Avionics installation is governed by strict regulatory frameworks to ensure the safety and reliability of aircraft systems. In the United States, the Federal Aviation Administration sets the standards for avionics installations. These include guidelines for:
  • System Performance: Avionics systems must meet performance benchmarks as defined by the FAA, ensuring they function correctly in all phases of flight.
  • Certification: Shops performing installations must be FAA-certified, and their technicians often hold certifications such as the General Radiotelephone Operator License.
  • Inspections: Aircraft equipped with newly installed avionics systems must undergo rigorous inspections before being cleared for flight, including both ground and flight tests.

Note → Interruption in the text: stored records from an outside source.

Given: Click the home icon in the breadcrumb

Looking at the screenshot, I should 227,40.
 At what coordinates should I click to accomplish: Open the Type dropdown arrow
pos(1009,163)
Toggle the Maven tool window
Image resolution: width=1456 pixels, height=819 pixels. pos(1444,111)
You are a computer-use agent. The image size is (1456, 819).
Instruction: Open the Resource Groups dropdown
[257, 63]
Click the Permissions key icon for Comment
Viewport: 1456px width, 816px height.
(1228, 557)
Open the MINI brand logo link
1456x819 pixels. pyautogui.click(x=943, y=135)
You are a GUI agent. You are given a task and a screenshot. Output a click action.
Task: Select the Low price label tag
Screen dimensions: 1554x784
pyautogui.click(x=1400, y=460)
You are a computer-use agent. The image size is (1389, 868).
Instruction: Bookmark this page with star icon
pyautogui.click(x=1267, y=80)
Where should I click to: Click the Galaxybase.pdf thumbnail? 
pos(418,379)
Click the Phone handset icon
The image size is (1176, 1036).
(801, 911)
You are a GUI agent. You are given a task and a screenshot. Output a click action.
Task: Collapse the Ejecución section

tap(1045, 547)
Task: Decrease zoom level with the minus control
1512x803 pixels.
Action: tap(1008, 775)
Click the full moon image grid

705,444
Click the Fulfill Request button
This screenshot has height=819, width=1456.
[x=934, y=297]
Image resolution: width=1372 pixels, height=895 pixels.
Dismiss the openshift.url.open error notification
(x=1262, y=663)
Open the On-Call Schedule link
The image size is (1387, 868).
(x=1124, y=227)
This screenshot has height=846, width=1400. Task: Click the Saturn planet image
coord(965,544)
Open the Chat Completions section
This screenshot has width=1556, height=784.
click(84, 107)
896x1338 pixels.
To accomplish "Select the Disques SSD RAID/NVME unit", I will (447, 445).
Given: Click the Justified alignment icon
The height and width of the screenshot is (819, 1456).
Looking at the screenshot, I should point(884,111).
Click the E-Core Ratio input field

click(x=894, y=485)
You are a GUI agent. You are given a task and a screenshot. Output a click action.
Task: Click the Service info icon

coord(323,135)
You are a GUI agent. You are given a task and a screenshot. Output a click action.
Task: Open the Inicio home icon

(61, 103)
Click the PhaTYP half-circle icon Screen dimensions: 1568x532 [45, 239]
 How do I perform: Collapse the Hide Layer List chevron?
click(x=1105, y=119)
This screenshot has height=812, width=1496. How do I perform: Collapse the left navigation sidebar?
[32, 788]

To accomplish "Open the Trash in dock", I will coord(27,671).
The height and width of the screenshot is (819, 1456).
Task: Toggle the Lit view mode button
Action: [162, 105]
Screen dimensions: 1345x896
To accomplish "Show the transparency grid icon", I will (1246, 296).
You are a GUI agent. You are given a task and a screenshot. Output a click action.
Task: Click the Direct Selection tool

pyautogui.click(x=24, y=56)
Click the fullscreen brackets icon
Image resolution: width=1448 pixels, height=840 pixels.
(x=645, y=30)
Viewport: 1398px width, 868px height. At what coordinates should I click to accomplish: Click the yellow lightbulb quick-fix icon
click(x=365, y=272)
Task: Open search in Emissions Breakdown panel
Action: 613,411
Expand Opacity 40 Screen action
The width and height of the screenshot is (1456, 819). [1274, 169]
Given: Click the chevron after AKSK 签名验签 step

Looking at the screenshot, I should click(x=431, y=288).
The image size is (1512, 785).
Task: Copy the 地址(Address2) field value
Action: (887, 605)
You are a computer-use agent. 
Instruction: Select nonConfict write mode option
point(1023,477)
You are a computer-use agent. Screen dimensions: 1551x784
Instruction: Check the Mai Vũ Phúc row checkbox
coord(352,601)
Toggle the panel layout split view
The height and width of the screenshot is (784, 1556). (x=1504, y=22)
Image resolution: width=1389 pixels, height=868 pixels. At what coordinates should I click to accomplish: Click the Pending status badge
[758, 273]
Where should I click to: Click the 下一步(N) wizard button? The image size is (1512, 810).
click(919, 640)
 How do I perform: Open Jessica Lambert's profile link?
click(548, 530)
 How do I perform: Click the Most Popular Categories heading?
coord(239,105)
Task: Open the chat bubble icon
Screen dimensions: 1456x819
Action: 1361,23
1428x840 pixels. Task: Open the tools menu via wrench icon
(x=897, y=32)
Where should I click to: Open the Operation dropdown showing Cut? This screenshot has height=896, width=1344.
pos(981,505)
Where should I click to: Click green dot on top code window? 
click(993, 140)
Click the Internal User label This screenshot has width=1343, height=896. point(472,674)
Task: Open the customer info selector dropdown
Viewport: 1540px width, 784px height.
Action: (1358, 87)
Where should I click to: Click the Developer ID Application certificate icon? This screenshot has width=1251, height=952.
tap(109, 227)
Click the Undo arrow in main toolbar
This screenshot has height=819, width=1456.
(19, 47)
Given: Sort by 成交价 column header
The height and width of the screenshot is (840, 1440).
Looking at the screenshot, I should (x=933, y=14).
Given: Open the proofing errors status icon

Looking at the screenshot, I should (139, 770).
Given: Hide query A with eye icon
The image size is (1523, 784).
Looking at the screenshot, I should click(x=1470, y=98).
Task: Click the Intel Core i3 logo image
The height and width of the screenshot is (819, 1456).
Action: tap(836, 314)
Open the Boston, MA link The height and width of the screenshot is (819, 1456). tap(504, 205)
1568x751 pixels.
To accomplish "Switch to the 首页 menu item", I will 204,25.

    Advancements in Avionics Technology

The field of avionics has seen rapid technological advancements in recent years, leading to more integrated and automated systems. Key trends include:
  • Glass Cockpits: Traditional analog gauges are being replaced by fully integrated glass cockpit displays, providing pilots with a centralized view of all flight parameters.
  • NextGen Technologies: ADS-B and satellite-based navigation are part of the FAA's NextGen initiative, aimed at modernizing air traffic control and improving the efficiency of the national airspace.
  • Autonomous Systems: Advanced automation systems are paving the way for more autonomous aircraft systems, enhancing safety, efficiency, and reducing pilot workload.

    Communications

Communications connect the flight deck to the ground and the flight deck to the passengers. On‑board communications are provided by public-address systems and aircraft intercoms.
The VHF aviation communication system works on the airband of 118.000 MHz to 136.975 MHz. Each channel is spaced from the adjacent ones by 8.33 kHz in Europe, 25 kHz elsewhere. VHF is also used for line of sight communication such as aircraft-to-aircraft and aircraft-to-ATC. Amplitude modulation is used, and the conversation is performed in simplex mode. Aircraft communication can also take place using HF or satellite communication.

Navigation

is the determination of position and direction on or above the surface of the Earth. Avionics can use satellite navigation systems, inertial navigation system, ground-based radio navigation systems, or any combination thereof. Some navigation systems such as GPS calculate the position automatically and display it to the flight crew on moving map displays. Older ground-based Navigation systems such as VOR or LORAN requires a pilot or navigator to plot the intersection of signals on a paper map to determine an aircraft's location; modern systems calculate the position automatically and display it to the flight crew on moving map displays.

Monitoring

The first hints of glass cockpits emerged in the 1970s when flight-worthy cathode ray tube screens began to replace electromechanical displays, gauges and instruments. A "glass" cockpit refers to the use of computer monitors instead of gauges and other analog displays. Aircraft were getting progressively more displays, dials and information dashboards that eventually competed for space and pilot attention. In the 1970s, the average aircraft had more than 100 cockpit instruments and controls.
Glass cockpits started to come into being with the Gulfstream G‑IV private jet in 1985. One of the key challenges in glass cockpits is to balance how much control is automated and how much the pilot should do manually. Generally they try to automate flight operations while keeping the pilot constantly informed.